DATA FOR THIS TASK:
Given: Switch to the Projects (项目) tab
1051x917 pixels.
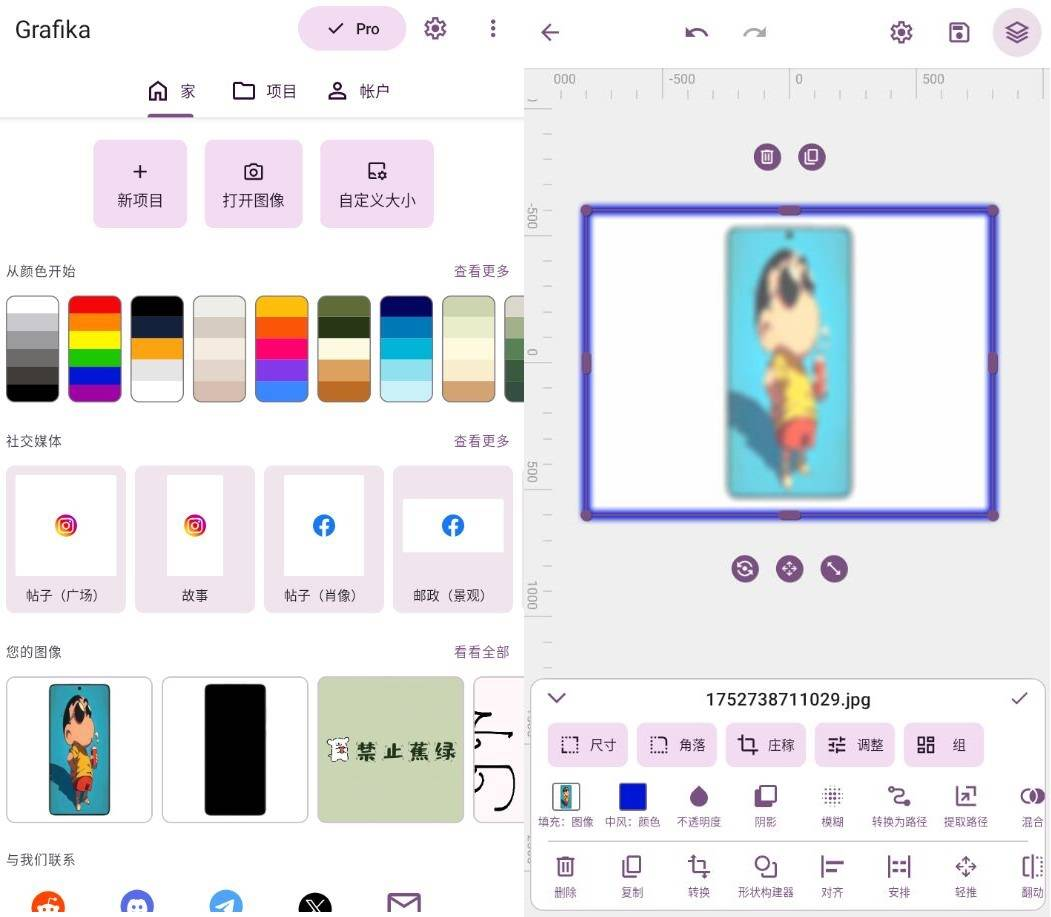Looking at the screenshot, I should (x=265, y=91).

...

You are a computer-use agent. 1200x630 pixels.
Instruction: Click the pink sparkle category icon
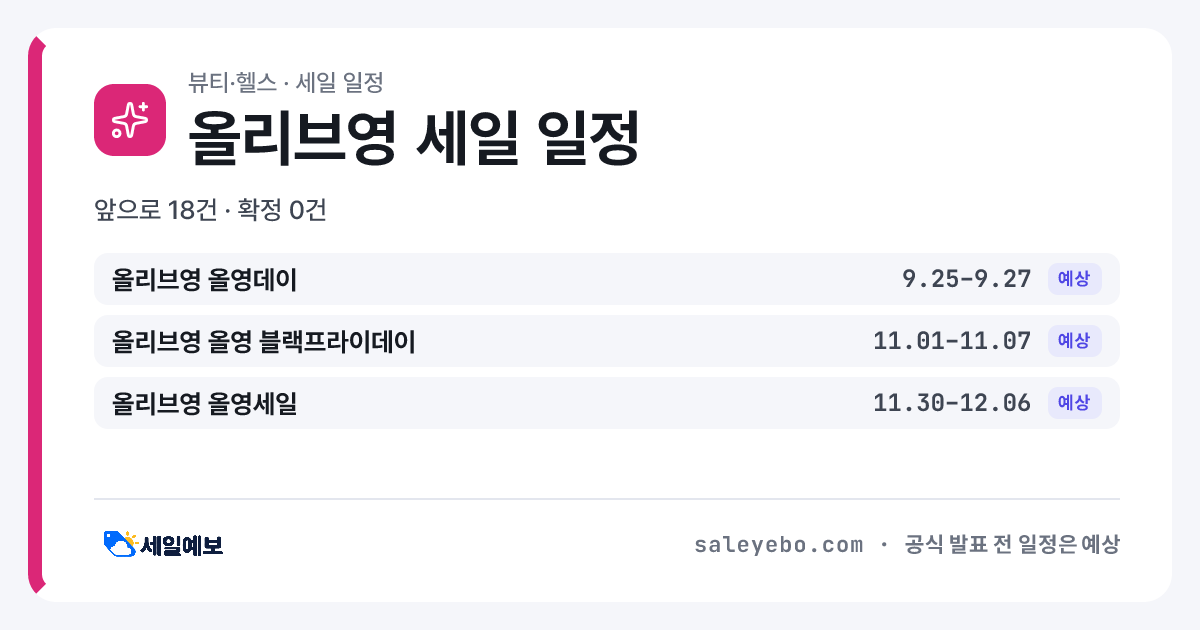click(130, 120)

...

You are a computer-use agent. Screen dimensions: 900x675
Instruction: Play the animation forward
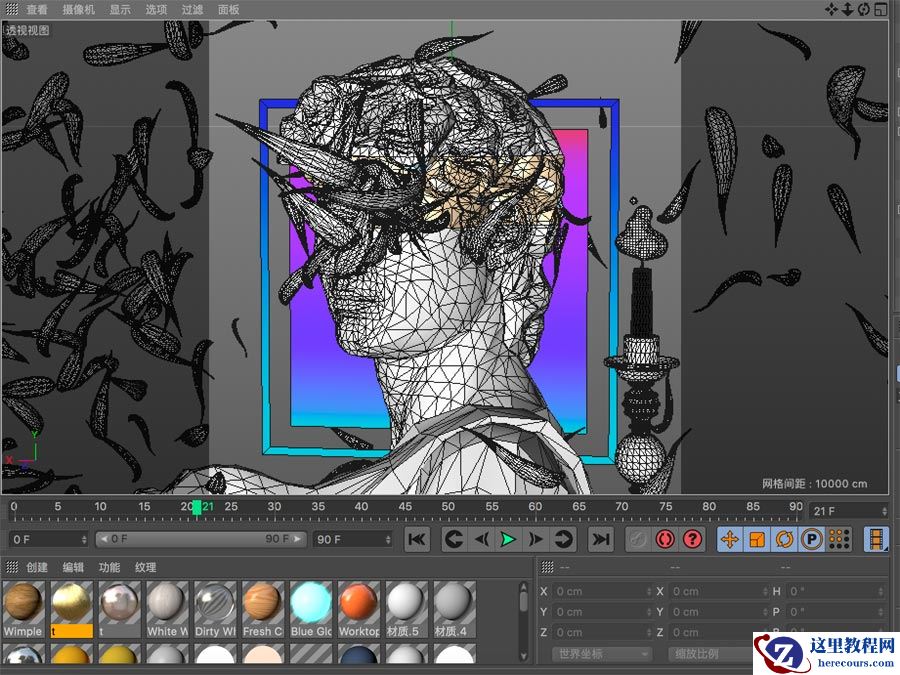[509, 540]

PROBLEM:
Find the lines in the entries above where "computer" occurs, and copy each of them.

WORKED SOLUTION:
You are a computer-use agent. 1200x630 pixels.
You are a computer-use agent. Screen dimensions: 900x675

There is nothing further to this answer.